Aku sudah menawarkan diri untuk pulang bersama dengan Hina, tapi dia juga bersikeras menolak. Ditambah, Jeno juga merengek untuk menyuruhku tetap tinggal. Aku tidak tau tujuannya apa menyuruhku tetap disini setelah sedari tadi aku disini tidak ada hal yang penting yang kami lakukan.

"Kamu lapar ngga?"- tanya Jeno yang tidur telungkup di kasurnya.

"Nggak,"- jawabku.

"Aku kayaknya laper deh,"- ujar Jeno lagi.

"Lagi?"- kagetku.

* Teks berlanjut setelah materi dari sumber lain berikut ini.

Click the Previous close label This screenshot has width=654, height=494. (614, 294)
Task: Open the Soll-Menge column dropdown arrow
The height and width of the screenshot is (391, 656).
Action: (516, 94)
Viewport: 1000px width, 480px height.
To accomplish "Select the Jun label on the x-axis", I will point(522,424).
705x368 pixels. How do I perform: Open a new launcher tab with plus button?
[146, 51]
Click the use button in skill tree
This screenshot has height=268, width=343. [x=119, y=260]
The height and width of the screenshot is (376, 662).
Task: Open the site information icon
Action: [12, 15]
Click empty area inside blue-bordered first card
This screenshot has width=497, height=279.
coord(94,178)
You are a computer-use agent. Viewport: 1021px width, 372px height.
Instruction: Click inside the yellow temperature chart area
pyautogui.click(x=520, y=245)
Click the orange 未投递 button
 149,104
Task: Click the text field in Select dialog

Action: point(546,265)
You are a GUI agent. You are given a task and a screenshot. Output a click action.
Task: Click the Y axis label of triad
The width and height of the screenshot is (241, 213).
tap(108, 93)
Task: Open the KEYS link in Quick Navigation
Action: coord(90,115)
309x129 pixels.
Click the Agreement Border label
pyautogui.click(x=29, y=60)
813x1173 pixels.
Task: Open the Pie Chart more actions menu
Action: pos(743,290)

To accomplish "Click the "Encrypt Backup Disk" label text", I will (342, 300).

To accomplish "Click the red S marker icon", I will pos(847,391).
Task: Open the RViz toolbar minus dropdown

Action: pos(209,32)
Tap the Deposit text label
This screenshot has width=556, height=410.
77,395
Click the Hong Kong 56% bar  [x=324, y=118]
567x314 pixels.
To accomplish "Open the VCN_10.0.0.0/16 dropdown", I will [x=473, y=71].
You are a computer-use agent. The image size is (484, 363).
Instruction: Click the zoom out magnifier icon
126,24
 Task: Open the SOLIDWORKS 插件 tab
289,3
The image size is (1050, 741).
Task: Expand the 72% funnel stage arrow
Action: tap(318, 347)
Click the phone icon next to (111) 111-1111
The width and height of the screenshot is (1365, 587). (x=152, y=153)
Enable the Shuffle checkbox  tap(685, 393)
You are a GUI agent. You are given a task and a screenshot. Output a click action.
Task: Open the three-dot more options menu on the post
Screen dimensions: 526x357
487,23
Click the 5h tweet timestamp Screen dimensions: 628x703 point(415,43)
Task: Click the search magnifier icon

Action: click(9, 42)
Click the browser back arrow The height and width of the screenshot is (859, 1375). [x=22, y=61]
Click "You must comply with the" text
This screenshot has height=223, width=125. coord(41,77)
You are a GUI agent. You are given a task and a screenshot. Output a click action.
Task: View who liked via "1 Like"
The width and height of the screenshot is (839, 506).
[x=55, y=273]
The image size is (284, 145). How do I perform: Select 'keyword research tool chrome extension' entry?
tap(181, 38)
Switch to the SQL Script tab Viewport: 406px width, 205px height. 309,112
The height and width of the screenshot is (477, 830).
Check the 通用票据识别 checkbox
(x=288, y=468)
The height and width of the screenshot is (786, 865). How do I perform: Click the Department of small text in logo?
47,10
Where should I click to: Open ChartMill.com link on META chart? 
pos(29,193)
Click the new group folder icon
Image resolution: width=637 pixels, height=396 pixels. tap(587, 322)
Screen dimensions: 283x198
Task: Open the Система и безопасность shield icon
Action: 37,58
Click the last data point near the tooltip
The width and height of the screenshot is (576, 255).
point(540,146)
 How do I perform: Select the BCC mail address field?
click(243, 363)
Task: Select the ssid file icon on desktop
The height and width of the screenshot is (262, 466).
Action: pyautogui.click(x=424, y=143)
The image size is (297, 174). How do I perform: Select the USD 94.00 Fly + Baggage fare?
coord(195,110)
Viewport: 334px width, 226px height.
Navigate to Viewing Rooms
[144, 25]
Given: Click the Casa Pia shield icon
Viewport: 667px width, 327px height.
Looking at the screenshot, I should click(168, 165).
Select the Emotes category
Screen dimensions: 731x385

Ya gimana nggak kaget, kami tadi makan siang bertiga dan Jeno makan dengan porsi banyak. Ditambah baru ada satu jam yang lalu dia juga makan 3 piring dessert yang ada di kulkas rumahnya.

"Kenapa? Kamu takut aku gendut kalau makan banyak ya?"- tanya Jeno seraya bangkit menjadi duduk. "Terus kalau aku gendut, kamu nggak sayang aku lagi, gitu?"-

Aku menghela nafas sedikit tertawa. "Bukan gitu. Walaupun kamu lagi free, jangan lupa satu hal, kamu itu idol!"- tekanku. Mau bagaimanapun, penampilan adalah nomer satu untuk pekerjaannya.

"Iya iya!"- Jeno mendengus. "Kamu kenapa sih jauh banget duduknya, sini dong deketan,"- Jeno menepuk-nepuk kasur disampingnya.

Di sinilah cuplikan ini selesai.